In a pretty sitting room off the great room, Sylvia found a TV. Without effort, she located the remote and brought up a national news channel.
There was her photo again. It seemed odd since it had been so long since she disappeared.
She nearly thumbed the set off, but stopped. There was a photo of the sheriff's men on a curving highway, all too familiar.
She adjusted the volume. “Breaking news this afternoon. The daughter of Senator Lawrence Chatsworth, Sylvia, has been missing for almost four weeks. About an hour ago, Sylvia's automobile was found.”
Oh, Lord. Her mother was hearing this. Or someone would call her within thirty seconds.

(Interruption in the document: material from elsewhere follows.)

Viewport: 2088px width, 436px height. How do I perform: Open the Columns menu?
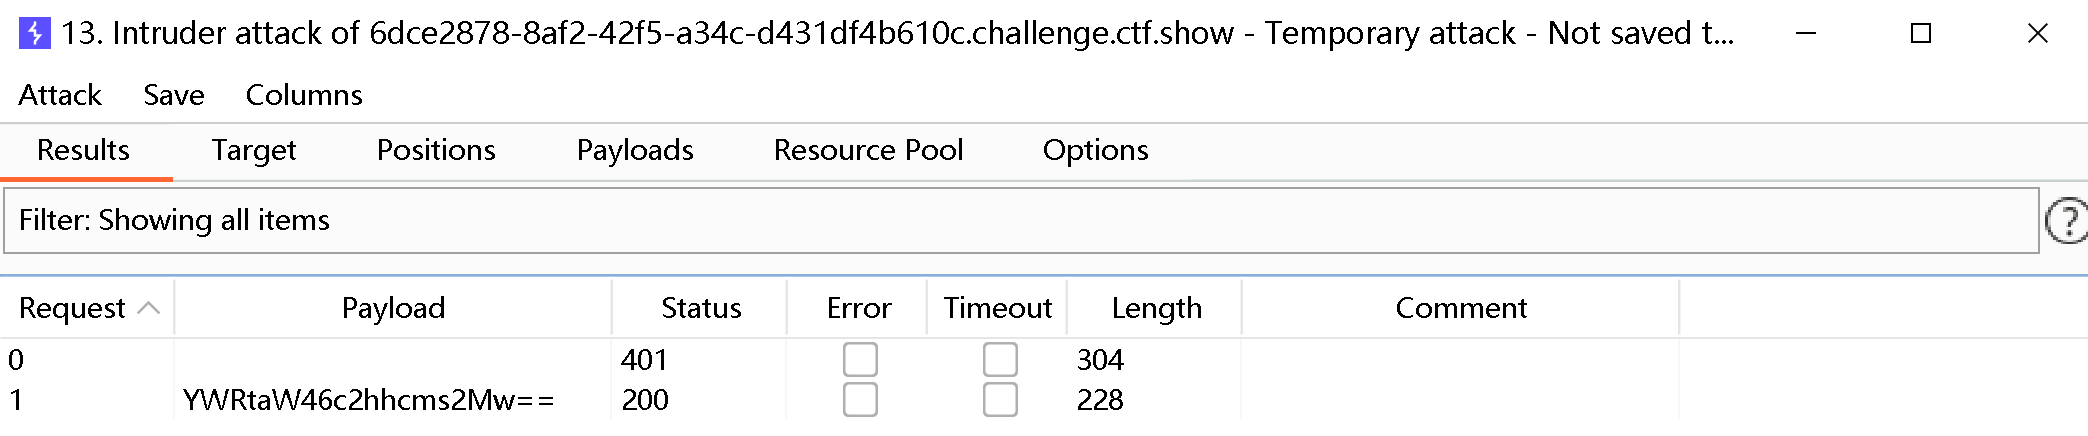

“The red Jaguar convertible was spotted by a sheriff's deputy in a deep ravine off Highway 29 north of Calistoga in Napa County. The driver's seat was empty, but Sylvia's purse with ID, cash, and her cell phone were found beneath the crushed dash. A suitcase full of clothing was in the trunk. Law enforcement is starting to comb the area of the wreck, going door to door locally to ask if anyone might have seen her.”
Sylvia looked over her shoulder toward the foyer.
“Interestingly enough, a local delivery man has already come forward to say a woman who answers to the description of Ms. Chatsworth was working at the Lava Springs Inn recently, using the name Sylvia Cabot, which happens to be Ms. Chatsworth's middle name. Hiding out to avoid the inquiry into whether she ran off the road while under the influence of alcohol or drugs? Updates throughout the day.”
“Good afternoon,
cara.”
Sylvia jumped and turned. That's what she'd doâtell him who she was. He'd never consider playing sexual games with Senator Chatsworth's daughter. Not if he knew what was good for him.
She looked back at the screen, but the story about her was over.
“I trust you slept well.” He leaned against the door-jamb, hands in the pockets of expensive fawn-colored trousers. His V-neck cashmere sweater, worn without a shirt, revealed a nest of dark hair on his chest. His smile didn't reach his eyes. “What's on the news?”
Sylvia pointed the remote and turned off the TV. “There's something I need to tell you.”
A salt-and-pepper brow arched. “Why don't we go into the morning room? I've had some coffee and tea set up for us there.”